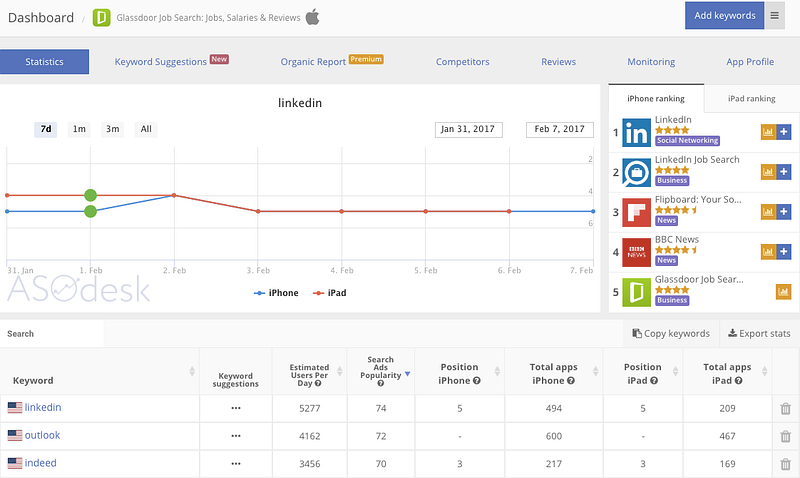The height and width of the screenshot is (478, 800).
Task: Switch to iPad ranking tab
Action: (x=751, y=99)
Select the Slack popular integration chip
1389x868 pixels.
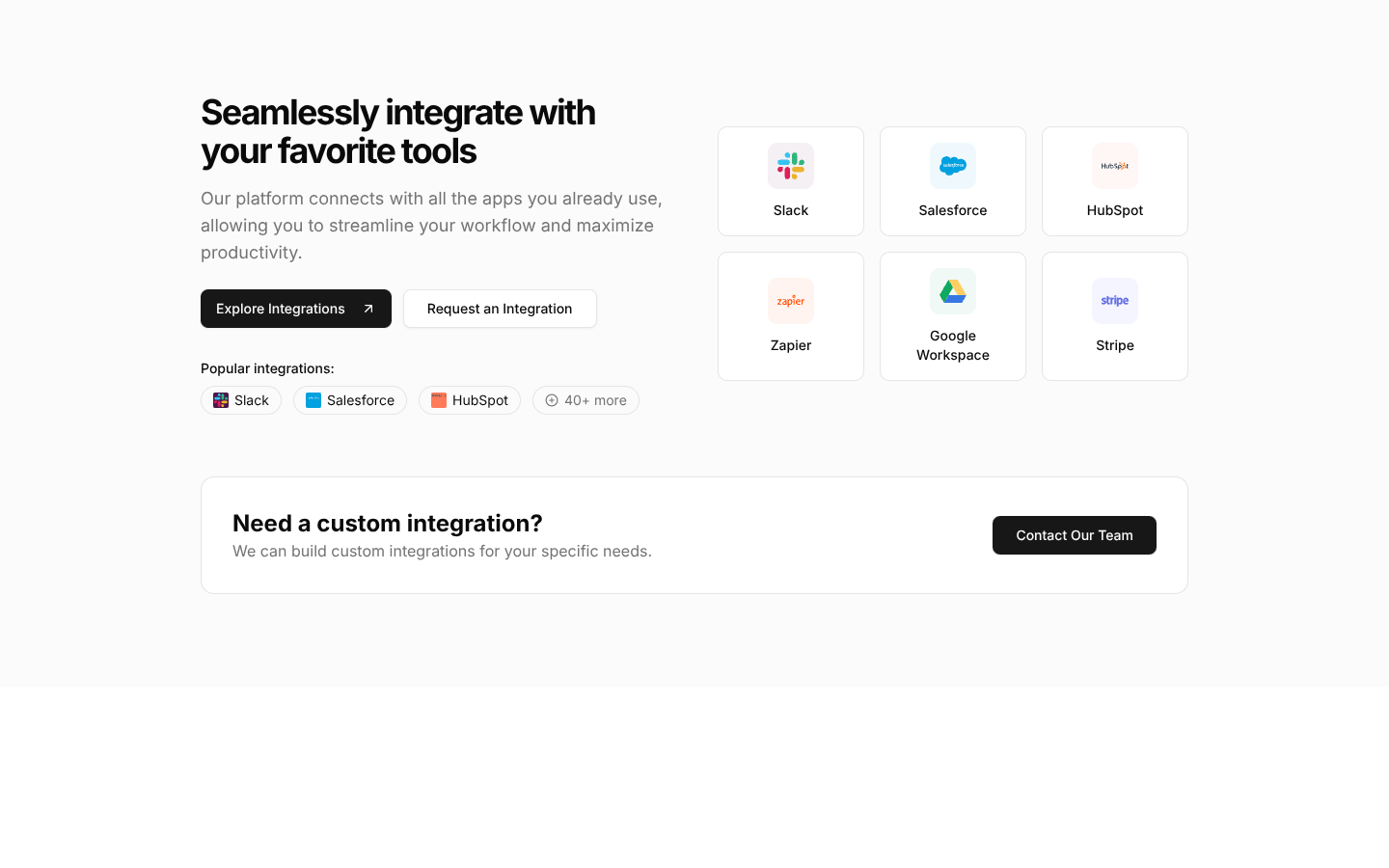[x=241, y=400]
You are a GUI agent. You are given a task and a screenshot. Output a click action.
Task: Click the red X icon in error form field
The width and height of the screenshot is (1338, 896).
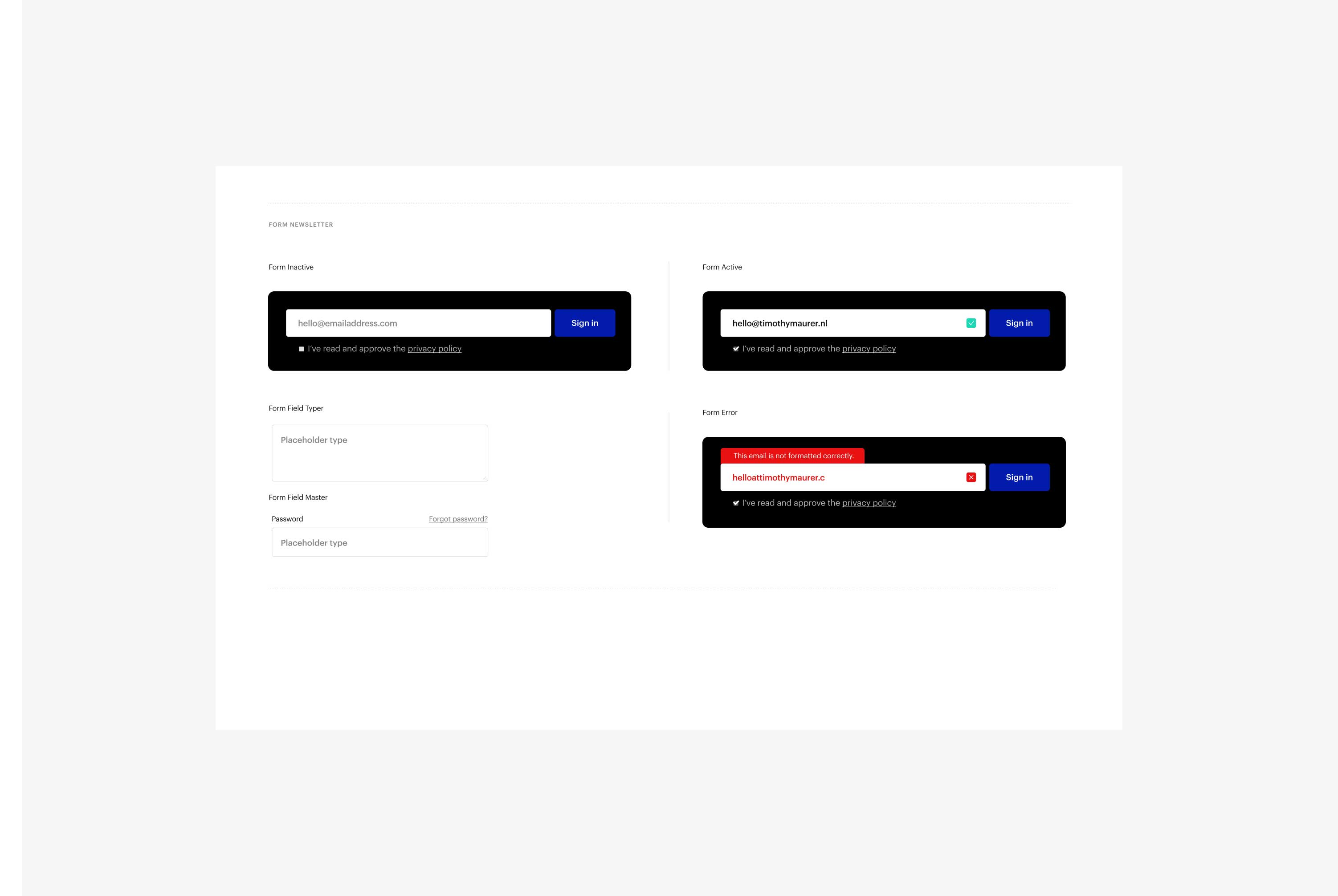971,477
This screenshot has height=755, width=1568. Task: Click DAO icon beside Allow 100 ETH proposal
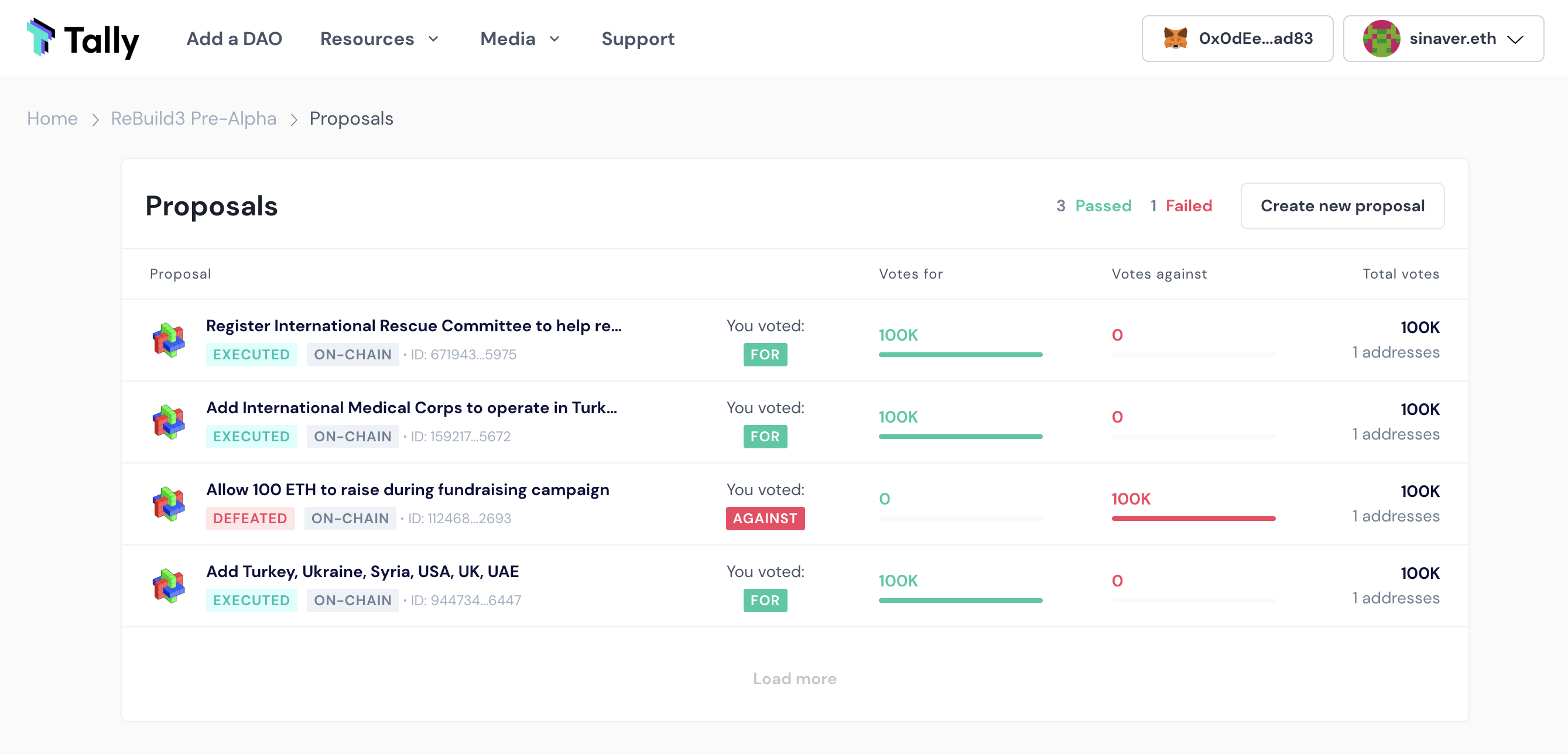coord(169,504)
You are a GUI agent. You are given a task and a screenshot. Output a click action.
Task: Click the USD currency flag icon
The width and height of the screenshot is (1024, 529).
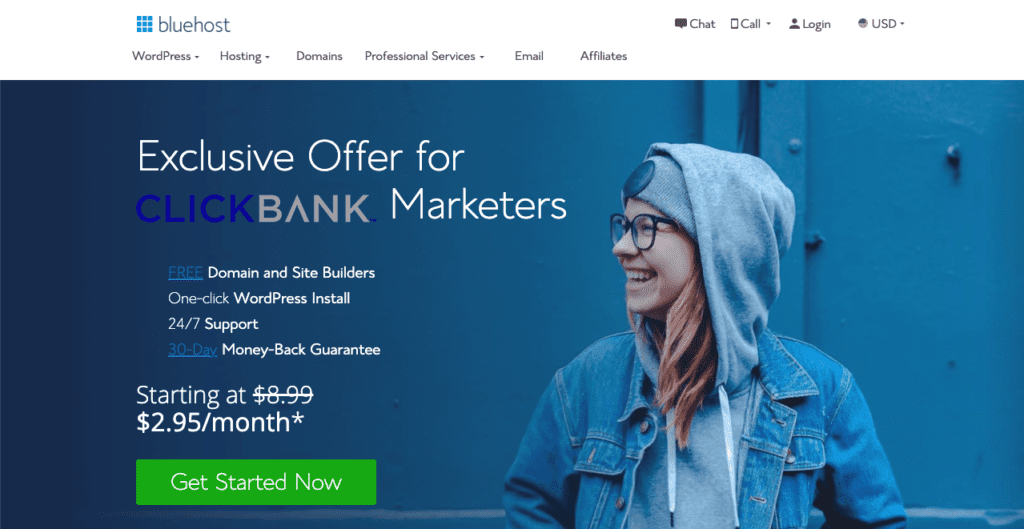coord(863,24)
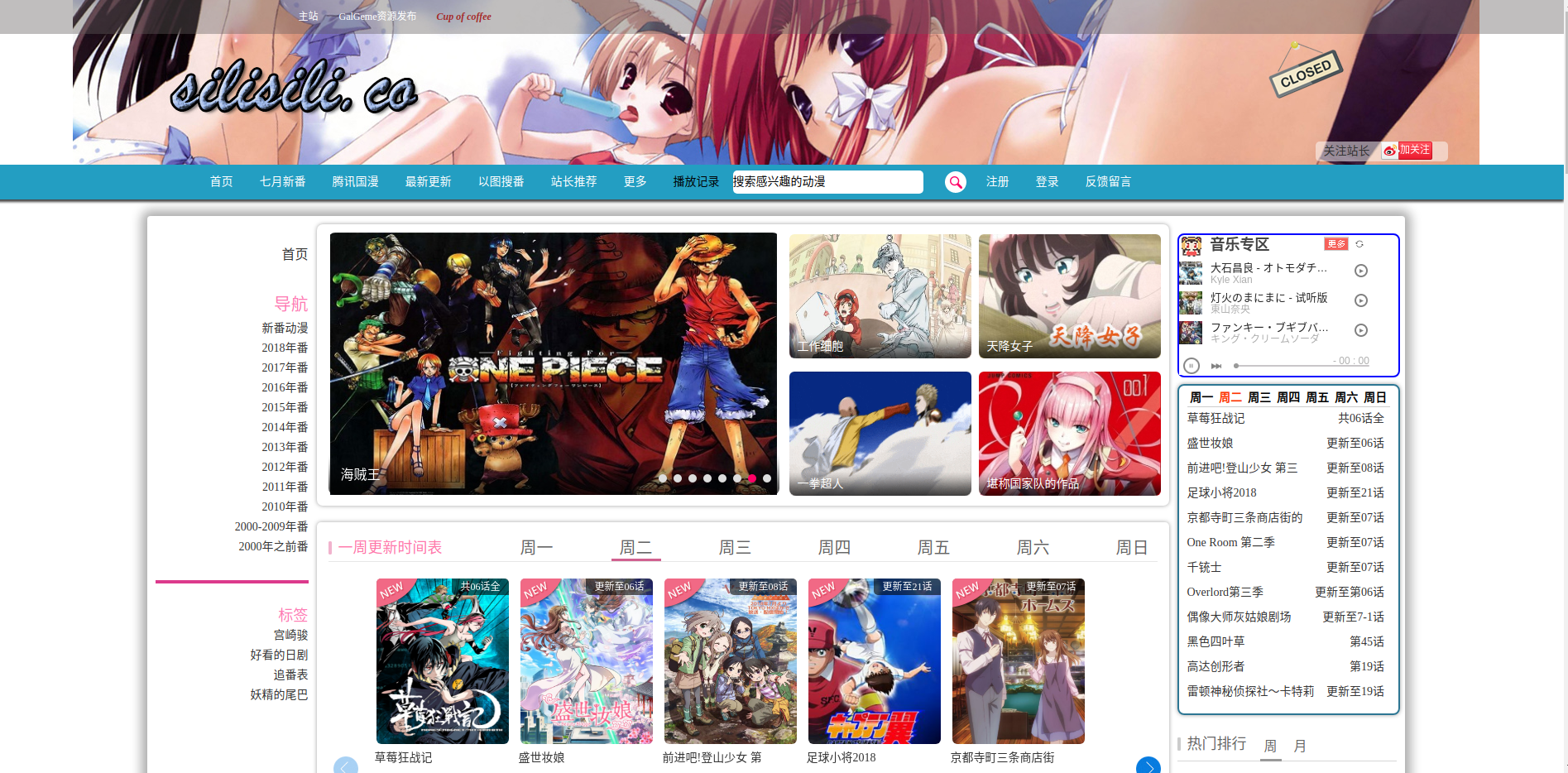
******
• Objective: Pull out every line in the records above that contains the word "icon".

• Solution for this exercise:
Task: Click the red X icon in error form field
This screenshot has height=755, width=1568. Task: Click DAO icon beside Allow 100 ETH proposal
Task: Click the USD currency flag icon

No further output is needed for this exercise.